Wiele z nas zastanawia się czy energia ,,PSI'' to prawda, czy ogółem coś istnieje po za naszym ciałem, czy nie jest to nasz wymysł, przecież wyobraźnia jest ogromem.
Dziś odpowiem wam na to pytanie. Otóż tak, to wszystko prawda. skąd śmiem podejmować tak śmiałą teorię ? Ponieważ wiem.. wiem już praktycznie wszystko, i podzielę się z wami tym, nie samą teorią, potwierdzeniami, część teorii obalę, część potwierdzę. Na końcu wyjaśnię co się stało, skąd dokładnie wiem.
Temat podzielę na kilka ważnych wątków, proszę czytać je po kolei, bo inaczej, nie znajdziecie ładu w tym wszystkim.
#Życie.
Od wieków, prawieków, człowieka mentalność polegała na tworzeniu, kreowaniu, trzymaniu zdobyczy dla siebie, niczym zwierzę, a w końcu nimi jesteśmy. Z czasem, ta mentalność zmieniała się, pojawił się system kupna, sprzedaży. Trzeba było dać coś od siebie, aby zyskać coś innego, do czego nie mamy dostępu. Tutaj pojawiła się rozbieżność. Podzielono ludzi na 2 typy, kreatorów i ,,szaraków'' plebs.
Kreatorzy zauważyli, że kupując przedmioty, są w stanie je kopiować, tworzyć w nakładzie, i jeszcze na tym zyskać. Kiedy oni obmyślali plan, plebs czekał na ruch kogoś innego, mimo iż mogli sami tworzyć to czego chcieli, czekali aż ktoś inny to zrobi za coś.
Ale przenieśmy się do dzisiejszych czasów. Kreatorzy zmienili się we władców, przez długi długi czas, kolekcjonowali przedmioty/wiedzę zdobywane z rzemiosła, znalezisk. Z czasem uznano iż pewne rzeczy nie mogą wpaść w ręce ludzi. Musieli zrobić sobie zabezpieczenie, coś ponad, aby nikt, ale to nikt, przypadkiem nie pochłonął chociażby częściowo ich wiedzy. Stworzyli więc rządy, którymi początkowo władały osoby ,,z kręgu'' miały one wykształcić długa linię osób, które nie dosłownie, ale częściowo będą w posiadaniu wiedzy na temat kontroli nad szarym bytem, aby ten byt był posłuszny, nie zaglądał tam gdzie nie powinien, aby trzymał się jednego schematu, schematu, który nawet nie założy w ich myślach że może istnieć coś ponad ich rządami. Tak... To daje pełne zabezpieczenie, jeżeli nikt nie będzie wiedział o istnieniu ich, to jakim cudem ma się dostać do wiedzy, skoro nawet nie zna struktury kreatorów, nie wie gdzie ich znaleść, kompletne zero.

# PODANE INFORMACJE
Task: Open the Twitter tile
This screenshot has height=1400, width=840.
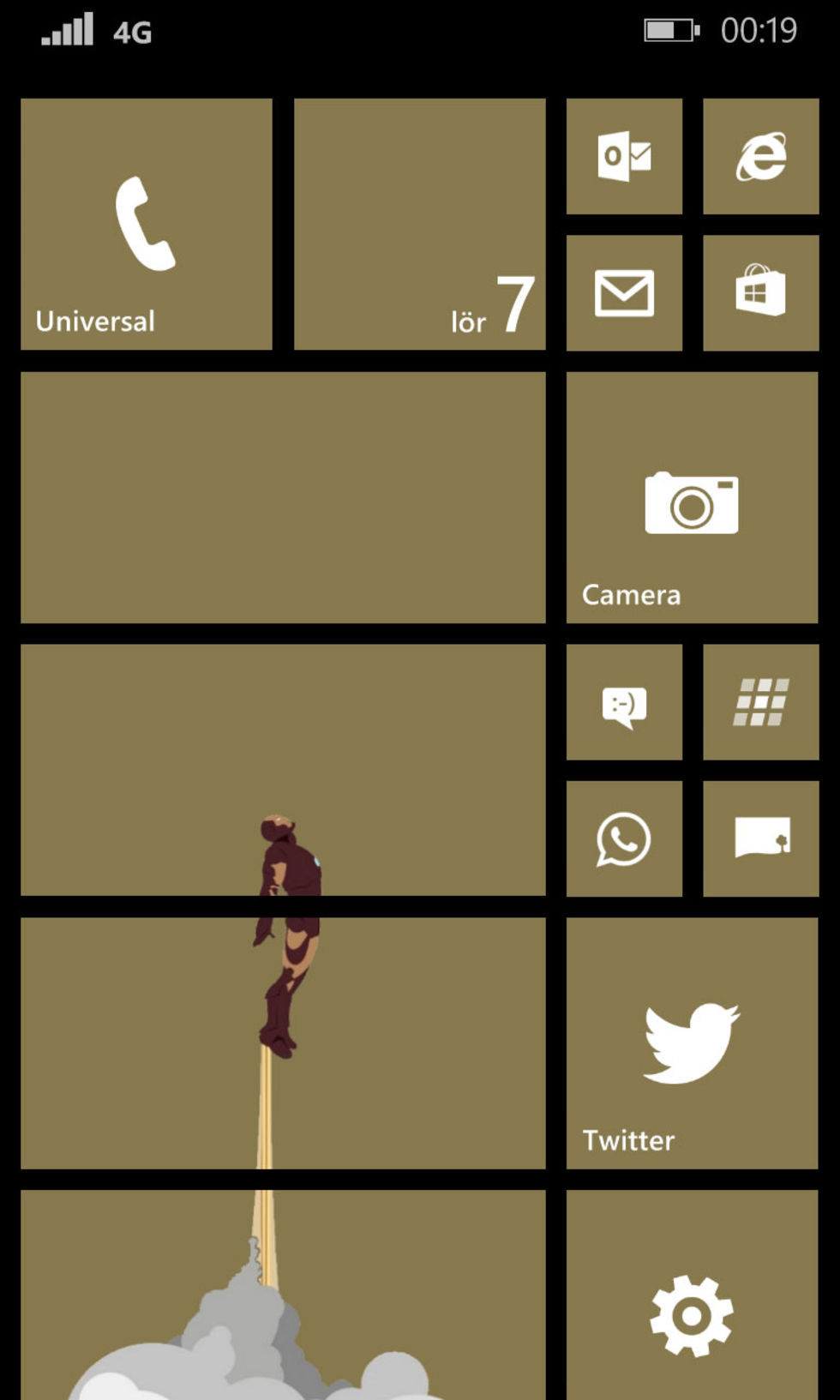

* * *

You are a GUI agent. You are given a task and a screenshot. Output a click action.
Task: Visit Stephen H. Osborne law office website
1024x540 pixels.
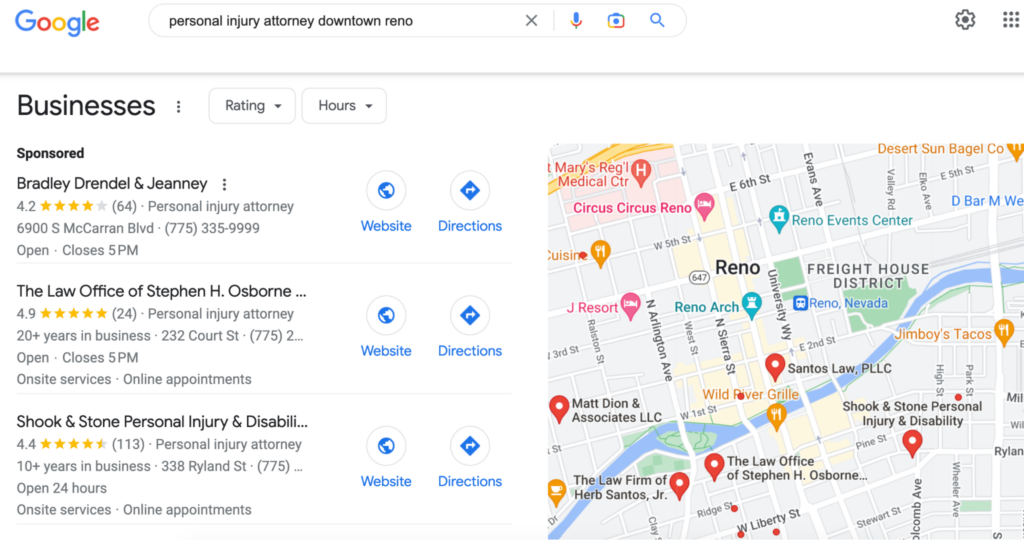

==

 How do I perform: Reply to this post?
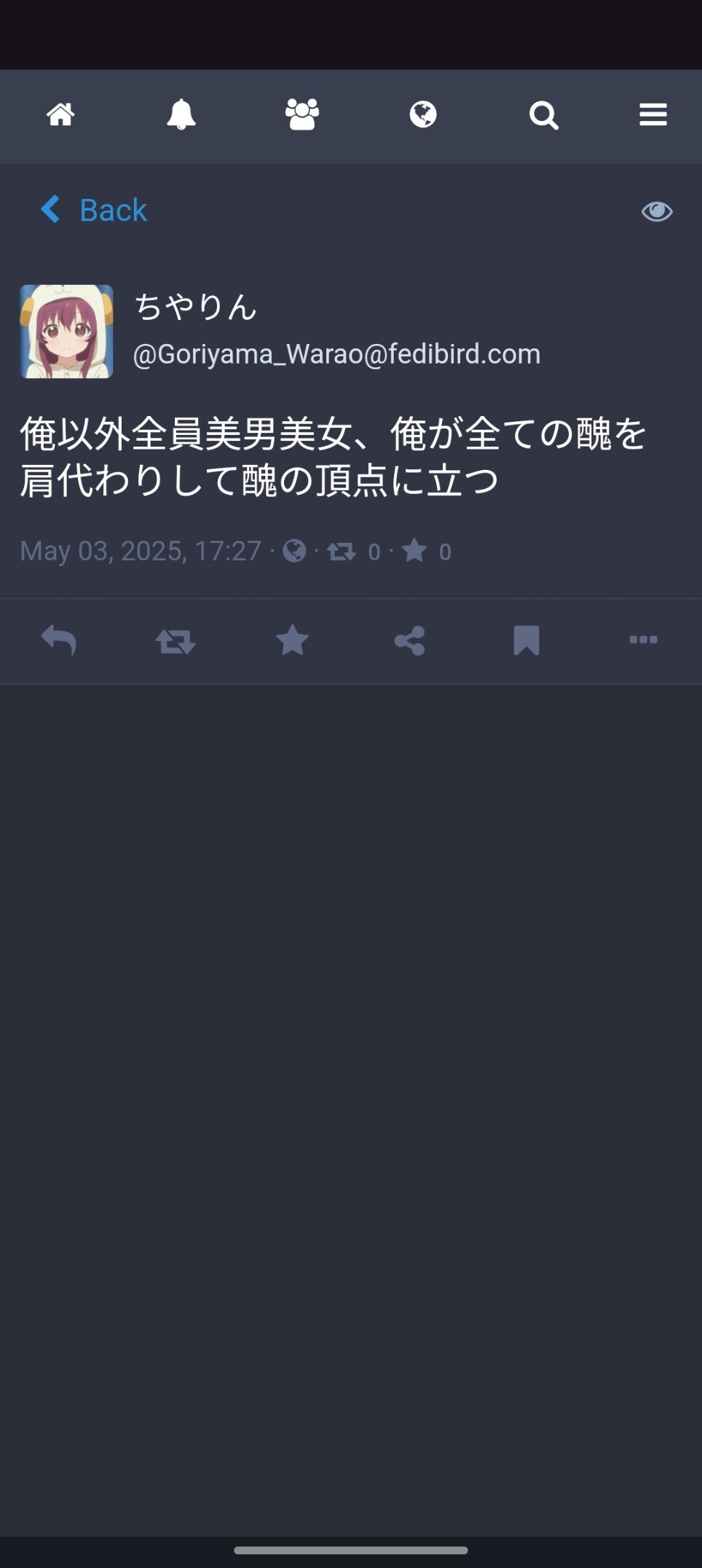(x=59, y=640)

# TREŚĆ POLECENIA
Kontynuuj fragment o energii PSI, zaczynając od zdania, które następuje po ostatnim zamieszczonym. Ten materiał nie jest potrzebny.

# ODPOWIEDŹ PONIŻEJ
#Prawda
Zauważyliście jedną rzecz ?
Ostatnimi czasy, docierają do nas znaki, z odległych części galaktyki, pojawiające się statki kosmiczne itd
Ale zauważcie też, jak skutecznie działa system maskowania kreatorów ? Wszelkie sprawy są tuszowane, ludzie usuwani. Aby nikt nie zaburzył schematu myślenia, nikt nie może chociażby w 1% zająć się analizą tego wszystkiego, bo brakuje mu dowodów, a kiedy odkrywa coś więcej, i chce powiedzieć o tym innym, uznawany jest za chorego psychicznie, bo przecież jak można mówić o czymś innym niż codzienność. Zostaje faszerowany lekami, które skutecznie niszczą jego skład rozumowy i logikę potrzebną do dalszych analiz. Na każdą sprawę pojawienia się ufo, dziwnych znaków, mass media, których zadaniem jest kreowanie podświadomie naszej opinii, działają jak kij na mysz, znajdują wyjaśnienie, które uspokaja ludzi. Pozwala im odpocząć od szukania rozwiązania.
#Mass Media
Jak działa ten organ ? Już wyjaśniam.
To nie tylko wiadomości, ale i programy telewizyjne, radio.
Zauważcie ciekawą zbieżność wydarzeń. Kiedy rozpoczęła się fala ,,znaków'' od cywilizacji po za ziemskich, nagle narosły programy o tematyce ,,Odkryto kto tworzy znaki, okoliczni mieszkańcy mówią o grupie osób'' dodatkowo pan ,,DR.Andrzej, jakiś tam'' potwierdza tezę że robią to ludzie. Oczywiście, w opinie szarych ludzi nie ma co wierzyć. Ale kiedy pojawia się super reportaż + głos kogoś mądrzejszego od nas, który niby siedzi w tym od lat, zaczynamy wierzyć w to co mówią.
Zauważcie, że kiedy w grę wchodzą rzeczy, które mogą nas zbliżyć do prawdy, swojej opinii nie wyrażają już zwykli ludzie, tylko ludzie, którzy mają sprawiać pozór mądrzejszych od nas, doktorowie itd. W codziennych sytuacjach, wszystko opiera się o opinie zwykłych ludzi.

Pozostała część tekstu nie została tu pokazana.